The proposers do not provide fault tolerance for anything beyond failures of machines and software in their own single facility. There are risks that the service will be interrupted, suffer poor performance, offer highly variable performance to different users in different locations, and perhaps entirely lose its database of name/registrar mappings in case of a catastrophe.
The proposers take a narrow view of the security concerns of the system.
- Available of Human, Operational and Technical Resources to Cope with Unexpected Events.
The applicants are essentially an ISP. They do not discuss the human resources that will allow them to perform the research and development necessary to make the proposed system work. They seem to rely entirely on an limited recruiting base, so their ability to grow and cope will depend on competition for a very limited pool of workers.
- Advancing the State of the Art.
The proposed TLD and its uses could significantly change the way people use the Internet to communicate to each other.
- Other Comments.
The proposal suggests an interesting idea, but is lacking in details required to ensure that a usable, reliable service results.
C. Business Review
- Applicant’s Representations.
DADA is an Italian Internet company whose services include domain name registration, ISP, community portal, business services, online advertising, e-commerce, and a start-up incubator. There are currently five employees. At June 30, 2000, DADA had six-month revenues and net assets of approximately 13.9 million Lira and 169 million Lira, respectively.

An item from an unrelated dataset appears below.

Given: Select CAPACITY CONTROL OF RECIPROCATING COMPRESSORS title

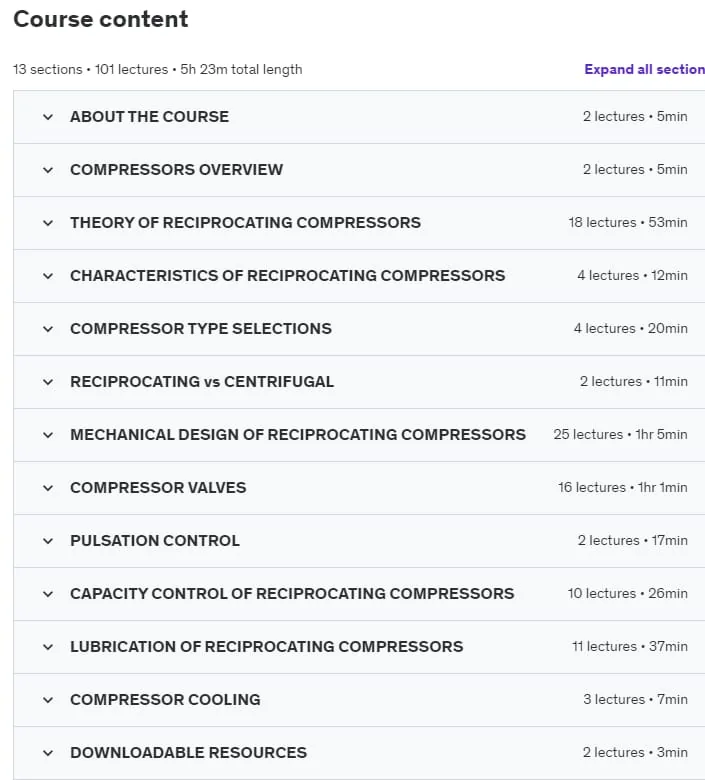Looking at the screenshot, I should click(x=292, y=593).
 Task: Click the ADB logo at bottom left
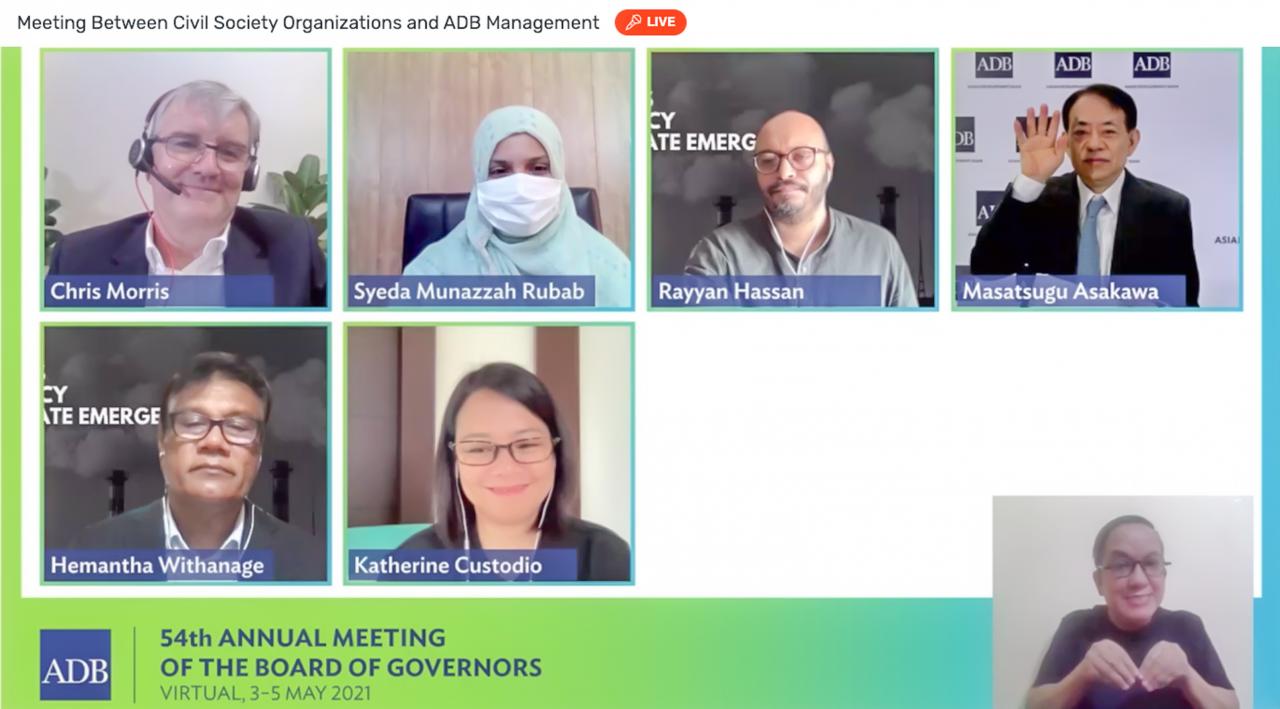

The revenue model includes a $6 annual registration fee and the following fees from registrars: $10,000 set-up fee, $10,000 training fee, $15,000 annual software license fee, and a $5,000 annual rights fee. The market is defined as those with Internet access and mobile phone subscribers; essentially mobile people who have multiple points of contact such as phone, fax, pager, mobile phone, e-mail, and web pages. The initial target market is the 655 million current mobile phone customers.
- ICANN’s Evaluation.
The strengths of this application include a creative approach to a new TLD and significant resources available. The weaknesses of this application include weaker implementation strategy and market demand assessment. Overall, there are stronger applications in this category from a business plan perspective.
D. Summary of Public Comments
- Number of Comments.
22
- Support for the Application.
One comment called the concept “very interesting and innovative.”
Another supporter wrote “everyone, as a person, deserves his/her own space on the web.”
- Opposition to Application.
One writer expressed concerns about Dada S.P.A.’s track record as a registrar for .it in Italy.
“[There] will be only one john.smith.pid: the ONE AND ONLY JOHN SMITH. This leads to . . . a run for the name.”